I was privileged to go along with them in Europe and last weekend I confirmed my status as a faithful groupie by accompanying them to Québec where they participated in the International des musiques sacrées de Québec. Their contribution was a fine, engrossing account of the Brahms German Requiem. It was given in the beautiful Église Saint-Dominique, situated on the Grand Allée near the Musée des beaux-arts.
(This might be the best place to disclose that I am friends with Lisette Canton and a few members of the choir. I don’t believe this compromises my objectivity, but what do I know?)

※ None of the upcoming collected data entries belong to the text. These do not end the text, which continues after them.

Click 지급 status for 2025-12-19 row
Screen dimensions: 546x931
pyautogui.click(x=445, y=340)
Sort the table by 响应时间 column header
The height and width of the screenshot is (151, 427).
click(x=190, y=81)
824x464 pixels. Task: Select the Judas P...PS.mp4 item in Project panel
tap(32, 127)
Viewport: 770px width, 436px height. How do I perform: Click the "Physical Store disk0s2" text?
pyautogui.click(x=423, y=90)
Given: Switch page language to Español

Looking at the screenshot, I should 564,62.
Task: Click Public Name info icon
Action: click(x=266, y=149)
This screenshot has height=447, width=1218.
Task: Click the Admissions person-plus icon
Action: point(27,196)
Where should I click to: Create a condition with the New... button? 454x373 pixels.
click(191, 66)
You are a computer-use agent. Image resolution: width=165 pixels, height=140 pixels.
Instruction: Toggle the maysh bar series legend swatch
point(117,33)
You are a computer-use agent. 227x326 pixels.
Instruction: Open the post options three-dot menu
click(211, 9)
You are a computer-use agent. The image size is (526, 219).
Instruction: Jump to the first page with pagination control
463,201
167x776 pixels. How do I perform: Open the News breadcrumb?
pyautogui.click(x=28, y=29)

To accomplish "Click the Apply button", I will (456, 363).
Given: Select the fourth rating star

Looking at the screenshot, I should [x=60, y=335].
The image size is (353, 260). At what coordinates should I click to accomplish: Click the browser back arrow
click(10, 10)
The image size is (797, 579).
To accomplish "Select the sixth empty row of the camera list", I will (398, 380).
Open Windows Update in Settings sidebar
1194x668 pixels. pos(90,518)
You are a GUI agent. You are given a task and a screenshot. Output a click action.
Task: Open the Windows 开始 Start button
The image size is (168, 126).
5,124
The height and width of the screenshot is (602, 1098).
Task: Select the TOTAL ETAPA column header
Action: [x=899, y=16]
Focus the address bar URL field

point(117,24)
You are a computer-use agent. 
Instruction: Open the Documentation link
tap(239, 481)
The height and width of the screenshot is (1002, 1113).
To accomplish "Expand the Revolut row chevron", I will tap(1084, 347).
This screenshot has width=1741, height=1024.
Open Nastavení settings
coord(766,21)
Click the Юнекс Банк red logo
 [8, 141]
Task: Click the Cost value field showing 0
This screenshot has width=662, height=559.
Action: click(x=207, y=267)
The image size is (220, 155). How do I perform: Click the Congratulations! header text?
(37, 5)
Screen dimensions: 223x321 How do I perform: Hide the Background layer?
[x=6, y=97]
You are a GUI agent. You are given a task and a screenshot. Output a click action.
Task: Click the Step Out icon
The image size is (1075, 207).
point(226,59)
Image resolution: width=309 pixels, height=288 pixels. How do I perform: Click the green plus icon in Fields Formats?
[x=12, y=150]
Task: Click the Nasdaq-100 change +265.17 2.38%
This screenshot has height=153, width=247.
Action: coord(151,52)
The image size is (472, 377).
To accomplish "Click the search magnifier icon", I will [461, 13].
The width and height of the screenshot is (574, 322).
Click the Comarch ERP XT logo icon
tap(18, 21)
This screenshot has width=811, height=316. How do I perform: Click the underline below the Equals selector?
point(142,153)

The original setting of this Requiem requires a large orchestra, but Brahms also arranged the accompaniment for two pianos to make performance accessible to groups of more modest resources. Similar in spirit, the piano-four-hands arrangement that the Bach Choir performed works well when it’s played well. In the hands of pianists Mélisande Sinsoulier and Frédéric Lacroix it worked very well.
The Bach Choir was at the top of its form, singing with understanding and conviction, not to mention great beauty. I attended parts of two rehearsals and, as in Europe, it was clear where the singers’ edge of greatness comes from. Conductor Canton leads rehearsals of intense efficiency, constantly demanding the very best. Of special note were the two fugues and the second movement that begins with a funeral march and ends in triumph.
Baritone Geoffrey Sirett’s dark, powerful voice was perfect for the two movements in which he had solos. Soprano Ellen McAteer had a little trouble initially focussing her sound in the central fourth movement, and perhaps could have sounded a little more ethereal as befits the text, but all in all it was a satisfying renditon.
Standing ovations don’t mean so very much these days, but the one the OBC received seemed particularly warm and spontaneous.